- What the task requires: Of the lines listed below, return exactly those that run from the line containing "The width and height of the screenshot is (449, 472)." through the line containing "Given: Open the Select module dropdown", both included.

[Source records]
◇ ◇ ◇ ◇ ◇
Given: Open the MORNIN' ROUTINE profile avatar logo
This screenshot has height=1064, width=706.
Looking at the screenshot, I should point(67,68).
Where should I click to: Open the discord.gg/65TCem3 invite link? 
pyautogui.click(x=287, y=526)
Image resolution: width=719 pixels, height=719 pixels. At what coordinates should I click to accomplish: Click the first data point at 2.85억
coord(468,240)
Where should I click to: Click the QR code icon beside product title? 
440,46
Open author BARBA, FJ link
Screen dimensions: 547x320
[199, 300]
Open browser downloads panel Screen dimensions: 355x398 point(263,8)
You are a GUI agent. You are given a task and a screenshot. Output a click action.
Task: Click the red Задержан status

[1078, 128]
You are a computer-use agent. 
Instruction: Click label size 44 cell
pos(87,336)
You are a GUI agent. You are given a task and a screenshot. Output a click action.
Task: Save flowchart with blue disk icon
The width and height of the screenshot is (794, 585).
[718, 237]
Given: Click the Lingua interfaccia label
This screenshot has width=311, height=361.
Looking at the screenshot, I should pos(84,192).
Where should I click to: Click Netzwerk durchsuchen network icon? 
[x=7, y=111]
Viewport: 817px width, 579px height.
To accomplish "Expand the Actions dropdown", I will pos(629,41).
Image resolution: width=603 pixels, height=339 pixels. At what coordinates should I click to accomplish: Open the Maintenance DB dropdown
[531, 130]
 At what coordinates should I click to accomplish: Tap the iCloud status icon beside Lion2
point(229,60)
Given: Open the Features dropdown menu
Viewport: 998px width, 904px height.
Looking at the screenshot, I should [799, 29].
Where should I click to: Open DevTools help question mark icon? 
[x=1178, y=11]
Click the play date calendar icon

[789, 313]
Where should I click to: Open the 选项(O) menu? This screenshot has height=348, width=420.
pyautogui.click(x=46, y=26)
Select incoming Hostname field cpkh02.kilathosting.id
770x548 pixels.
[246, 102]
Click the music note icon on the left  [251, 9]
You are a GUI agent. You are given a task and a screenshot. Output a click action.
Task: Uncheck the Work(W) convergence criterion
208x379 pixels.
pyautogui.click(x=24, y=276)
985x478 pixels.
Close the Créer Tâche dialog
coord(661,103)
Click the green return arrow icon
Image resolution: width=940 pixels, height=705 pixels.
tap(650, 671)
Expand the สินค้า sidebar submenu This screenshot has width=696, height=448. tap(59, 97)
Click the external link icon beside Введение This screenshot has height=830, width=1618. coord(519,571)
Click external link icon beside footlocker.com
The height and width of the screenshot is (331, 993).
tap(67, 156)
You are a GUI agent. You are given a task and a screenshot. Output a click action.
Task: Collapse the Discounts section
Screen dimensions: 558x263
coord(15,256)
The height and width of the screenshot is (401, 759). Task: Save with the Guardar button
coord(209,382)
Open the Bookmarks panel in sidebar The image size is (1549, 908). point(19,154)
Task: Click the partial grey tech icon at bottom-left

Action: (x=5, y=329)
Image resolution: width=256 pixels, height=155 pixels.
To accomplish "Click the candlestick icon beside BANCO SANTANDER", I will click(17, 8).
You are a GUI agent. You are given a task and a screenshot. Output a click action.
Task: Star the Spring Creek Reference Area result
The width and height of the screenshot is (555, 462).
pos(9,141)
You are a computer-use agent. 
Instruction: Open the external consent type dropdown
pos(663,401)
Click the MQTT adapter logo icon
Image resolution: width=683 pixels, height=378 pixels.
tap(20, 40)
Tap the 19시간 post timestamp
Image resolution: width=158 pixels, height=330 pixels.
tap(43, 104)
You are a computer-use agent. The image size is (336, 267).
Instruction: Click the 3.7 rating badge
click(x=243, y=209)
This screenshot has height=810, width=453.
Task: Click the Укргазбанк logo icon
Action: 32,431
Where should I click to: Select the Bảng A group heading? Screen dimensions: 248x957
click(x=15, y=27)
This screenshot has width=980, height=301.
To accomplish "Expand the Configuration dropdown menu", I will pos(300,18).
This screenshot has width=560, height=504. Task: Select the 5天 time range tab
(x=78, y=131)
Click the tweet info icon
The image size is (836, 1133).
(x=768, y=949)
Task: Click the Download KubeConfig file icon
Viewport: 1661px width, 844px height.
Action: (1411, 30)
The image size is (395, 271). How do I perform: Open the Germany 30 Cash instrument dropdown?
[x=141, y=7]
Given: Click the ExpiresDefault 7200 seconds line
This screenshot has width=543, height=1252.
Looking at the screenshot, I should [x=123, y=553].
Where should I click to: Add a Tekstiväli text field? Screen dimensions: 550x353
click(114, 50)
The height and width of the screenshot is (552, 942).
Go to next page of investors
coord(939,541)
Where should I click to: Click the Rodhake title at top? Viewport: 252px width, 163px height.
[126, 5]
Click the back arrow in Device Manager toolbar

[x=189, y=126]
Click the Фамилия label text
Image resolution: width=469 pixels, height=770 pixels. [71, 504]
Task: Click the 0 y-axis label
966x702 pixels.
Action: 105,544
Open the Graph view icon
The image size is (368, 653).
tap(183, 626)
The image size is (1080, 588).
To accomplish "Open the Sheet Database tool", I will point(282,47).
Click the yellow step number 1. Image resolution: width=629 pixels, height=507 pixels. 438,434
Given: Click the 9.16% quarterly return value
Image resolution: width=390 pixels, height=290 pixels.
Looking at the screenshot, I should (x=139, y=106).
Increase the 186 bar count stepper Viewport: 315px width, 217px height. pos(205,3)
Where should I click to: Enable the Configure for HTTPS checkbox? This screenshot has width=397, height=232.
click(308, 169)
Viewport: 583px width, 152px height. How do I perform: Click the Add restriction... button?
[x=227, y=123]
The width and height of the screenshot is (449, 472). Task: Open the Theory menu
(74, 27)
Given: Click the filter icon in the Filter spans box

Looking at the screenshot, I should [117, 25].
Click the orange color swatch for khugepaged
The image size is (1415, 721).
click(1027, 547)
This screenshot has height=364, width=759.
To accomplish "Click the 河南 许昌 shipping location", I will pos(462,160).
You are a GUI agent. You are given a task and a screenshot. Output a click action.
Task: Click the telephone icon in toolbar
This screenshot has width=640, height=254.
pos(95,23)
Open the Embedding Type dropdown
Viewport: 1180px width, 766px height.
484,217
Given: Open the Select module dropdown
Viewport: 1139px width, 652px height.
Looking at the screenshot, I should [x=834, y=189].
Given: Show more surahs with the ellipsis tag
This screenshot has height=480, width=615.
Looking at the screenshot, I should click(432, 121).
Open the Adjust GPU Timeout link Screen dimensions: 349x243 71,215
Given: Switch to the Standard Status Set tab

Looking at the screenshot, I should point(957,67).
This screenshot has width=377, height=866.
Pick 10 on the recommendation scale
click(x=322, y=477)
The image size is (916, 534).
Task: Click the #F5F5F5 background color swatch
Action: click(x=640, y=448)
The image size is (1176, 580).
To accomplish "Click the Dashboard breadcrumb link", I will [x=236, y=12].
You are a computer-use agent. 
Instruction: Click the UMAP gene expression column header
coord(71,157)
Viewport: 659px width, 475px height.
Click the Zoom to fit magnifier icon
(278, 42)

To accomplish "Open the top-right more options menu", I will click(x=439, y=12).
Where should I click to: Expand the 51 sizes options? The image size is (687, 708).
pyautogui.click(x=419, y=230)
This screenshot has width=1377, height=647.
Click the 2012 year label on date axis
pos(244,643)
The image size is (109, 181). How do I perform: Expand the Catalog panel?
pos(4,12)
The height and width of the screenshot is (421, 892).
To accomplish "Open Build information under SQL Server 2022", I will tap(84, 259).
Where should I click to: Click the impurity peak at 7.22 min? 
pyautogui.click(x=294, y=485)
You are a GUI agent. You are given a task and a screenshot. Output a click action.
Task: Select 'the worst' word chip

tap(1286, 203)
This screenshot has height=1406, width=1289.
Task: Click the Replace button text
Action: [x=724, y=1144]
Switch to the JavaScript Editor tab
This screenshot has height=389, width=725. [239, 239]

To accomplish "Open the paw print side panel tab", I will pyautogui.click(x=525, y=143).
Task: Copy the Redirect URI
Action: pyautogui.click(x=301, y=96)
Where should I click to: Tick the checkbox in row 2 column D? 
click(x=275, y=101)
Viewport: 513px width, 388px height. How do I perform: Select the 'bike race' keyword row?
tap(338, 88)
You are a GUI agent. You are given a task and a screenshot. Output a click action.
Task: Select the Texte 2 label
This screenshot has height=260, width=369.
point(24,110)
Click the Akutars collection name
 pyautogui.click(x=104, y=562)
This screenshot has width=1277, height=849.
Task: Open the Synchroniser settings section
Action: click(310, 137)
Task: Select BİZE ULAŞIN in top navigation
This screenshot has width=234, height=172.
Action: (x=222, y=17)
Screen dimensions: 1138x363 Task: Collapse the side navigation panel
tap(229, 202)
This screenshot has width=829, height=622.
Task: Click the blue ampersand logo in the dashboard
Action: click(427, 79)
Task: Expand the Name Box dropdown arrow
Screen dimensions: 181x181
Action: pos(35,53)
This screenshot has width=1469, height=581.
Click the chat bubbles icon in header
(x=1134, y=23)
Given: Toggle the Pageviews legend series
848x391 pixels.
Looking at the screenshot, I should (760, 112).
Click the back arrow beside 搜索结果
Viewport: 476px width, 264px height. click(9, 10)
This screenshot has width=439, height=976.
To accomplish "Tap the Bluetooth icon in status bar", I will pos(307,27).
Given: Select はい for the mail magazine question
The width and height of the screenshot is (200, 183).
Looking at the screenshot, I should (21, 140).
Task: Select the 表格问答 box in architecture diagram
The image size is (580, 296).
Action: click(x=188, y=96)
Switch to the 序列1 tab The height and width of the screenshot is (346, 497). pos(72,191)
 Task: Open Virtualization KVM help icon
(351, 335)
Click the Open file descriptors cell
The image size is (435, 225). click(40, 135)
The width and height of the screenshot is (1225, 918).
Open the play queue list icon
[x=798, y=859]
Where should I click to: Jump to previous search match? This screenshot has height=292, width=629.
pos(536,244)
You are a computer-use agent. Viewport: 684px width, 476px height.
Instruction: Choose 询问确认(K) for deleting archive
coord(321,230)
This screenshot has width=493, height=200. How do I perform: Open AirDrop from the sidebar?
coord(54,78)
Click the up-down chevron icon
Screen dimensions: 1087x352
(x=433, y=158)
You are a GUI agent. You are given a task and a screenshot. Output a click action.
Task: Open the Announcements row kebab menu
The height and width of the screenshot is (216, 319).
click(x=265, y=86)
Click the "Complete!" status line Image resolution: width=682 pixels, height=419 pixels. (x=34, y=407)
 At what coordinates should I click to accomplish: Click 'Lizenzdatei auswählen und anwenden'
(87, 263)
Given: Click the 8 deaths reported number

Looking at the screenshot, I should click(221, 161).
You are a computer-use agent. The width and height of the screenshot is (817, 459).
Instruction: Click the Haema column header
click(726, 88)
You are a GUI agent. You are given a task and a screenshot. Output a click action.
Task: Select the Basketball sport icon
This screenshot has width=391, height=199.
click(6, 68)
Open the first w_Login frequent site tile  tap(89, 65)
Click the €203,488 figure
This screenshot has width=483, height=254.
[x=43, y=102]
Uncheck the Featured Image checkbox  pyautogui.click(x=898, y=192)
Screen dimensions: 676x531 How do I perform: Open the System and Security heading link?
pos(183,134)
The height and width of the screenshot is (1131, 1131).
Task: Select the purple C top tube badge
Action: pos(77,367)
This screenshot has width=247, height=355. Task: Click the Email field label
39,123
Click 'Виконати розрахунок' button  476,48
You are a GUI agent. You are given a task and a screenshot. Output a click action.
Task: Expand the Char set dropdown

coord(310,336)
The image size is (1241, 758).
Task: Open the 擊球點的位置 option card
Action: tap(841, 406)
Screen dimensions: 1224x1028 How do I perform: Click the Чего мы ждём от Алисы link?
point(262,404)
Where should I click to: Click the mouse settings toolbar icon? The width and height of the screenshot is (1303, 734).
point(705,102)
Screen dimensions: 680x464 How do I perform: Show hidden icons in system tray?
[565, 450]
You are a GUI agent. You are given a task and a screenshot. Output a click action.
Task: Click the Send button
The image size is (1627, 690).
◇ ◇ ◇ ◇ ◇
- Task answer:
The width and height of the screenshot is (449, 472). Task: Open the Theory menu
(74, 27)
Given: Click the filter icon in the Filter spans box

Looking at the screenshot, I should [117, 25].
Click the orange color swatch for khugepaged
The image size is (1415, 721).
click(1027, 547)
This screenshot has height=364, width=759.
To accomplish "Click the 河南 许昌 shipping location", I will pos(462,160).
You are a GUI agent. You are given a task and a screenshot. Output a click action.
Task: Click the telephone icon in toolbar
This screenshot has width=640, height=254.
pos(95,23)
Open the Embedding Type dropdown
Viewport: 1180px width, 766px height.
484,217
Given: Open the Select module dropdown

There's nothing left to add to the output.